Monitoring as a Service#
Rackspace Private Cloud Powered By OpenStack
Last updated: Oct 10, 2018
The monitoring services for Rackspace Private Cloud OpenStack (RPCO) Solutions, which is included as part of the Core Support agreement, ensures that host level monitoring and OpenStack services operate within optimal parameters. The monitoring agent runs a continual and comprehensive set of custom plugins across all hosts. The monitoring pollers continually test OpenStack endpoint connectivity while returning various HTTP response metrics, ensuring that your cloud maintains optimal health.
The monitoring service#
Rackspace delivers Fanatical Support® for the world’s leading clouds. It has specialized expertise, available 24x7x365, and results-obsessed customer service that’s been around since 1999.

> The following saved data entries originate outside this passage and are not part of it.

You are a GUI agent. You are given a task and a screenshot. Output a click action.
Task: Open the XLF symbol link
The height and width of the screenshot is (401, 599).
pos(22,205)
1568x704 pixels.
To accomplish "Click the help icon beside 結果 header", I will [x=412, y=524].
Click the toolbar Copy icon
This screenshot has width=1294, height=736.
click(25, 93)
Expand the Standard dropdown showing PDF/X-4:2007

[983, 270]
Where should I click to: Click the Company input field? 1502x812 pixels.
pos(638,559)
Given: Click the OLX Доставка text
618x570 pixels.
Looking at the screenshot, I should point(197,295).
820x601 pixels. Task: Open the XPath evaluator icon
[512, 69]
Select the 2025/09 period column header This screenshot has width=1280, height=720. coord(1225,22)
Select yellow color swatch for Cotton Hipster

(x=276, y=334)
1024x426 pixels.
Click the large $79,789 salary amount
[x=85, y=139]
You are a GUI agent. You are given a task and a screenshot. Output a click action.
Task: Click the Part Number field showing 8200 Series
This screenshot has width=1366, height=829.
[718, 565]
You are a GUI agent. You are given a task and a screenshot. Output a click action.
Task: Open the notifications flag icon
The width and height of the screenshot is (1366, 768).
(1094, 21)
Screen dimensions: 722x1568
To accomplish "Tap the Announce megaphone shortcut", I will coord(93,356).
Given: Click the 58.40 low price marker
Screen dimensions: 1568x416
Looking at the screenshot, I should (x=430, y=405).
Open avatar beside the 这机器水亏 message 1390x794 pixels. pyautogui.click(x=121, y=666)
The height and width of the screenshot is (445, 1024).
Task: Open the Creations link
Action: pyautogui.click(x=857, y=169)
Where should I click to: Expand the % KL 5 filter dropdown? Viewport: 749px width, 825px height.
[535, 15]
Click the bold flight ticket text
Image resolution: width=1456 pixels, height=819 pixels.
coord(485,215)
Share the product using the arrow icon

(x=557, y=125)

Work with the Rackspace support team to customize your monitoring configuration in the following ways:
- Set the frequency and timeout of your monitoring plug-ins (for example, every minute, every five minutes, and so on).
- Tune thresholds for definable alarm templates (for example, disk space, memory capacity, and so on).
- Determine which members of your organization should receive an auto-generated MyRack notification for each alert.
The following table shows the alert severity levels and expected response times:
|Severity level||First live response|
|Emergency — instances are failing or the OpenStack cloud is partially or wholly inoperable||15 minutes|
|Urgent — new instances cannot be launched or terminated||1 hour|
|Standard — new instance launches are delayed or errors occur when interacting with the OpenStack API||4 hours|
Rackspace data centers versus customer data centers#
The Rackspace monitoring service differs for Rackspace and customer data centers in the following ways:
For both Rackspace data centers and customer data centers, the following elements apply:
- The poller and agent connection endpoints are requested by using service
record (SRV) domain name service (DNS) records and provide a pool of
addresses to the following Rackspace Monitoring regions:
- Agents and pollers connect securely over port
443to endpoint addresses.
- 24/7 access to all three endpoint regions is required for functional monitoring.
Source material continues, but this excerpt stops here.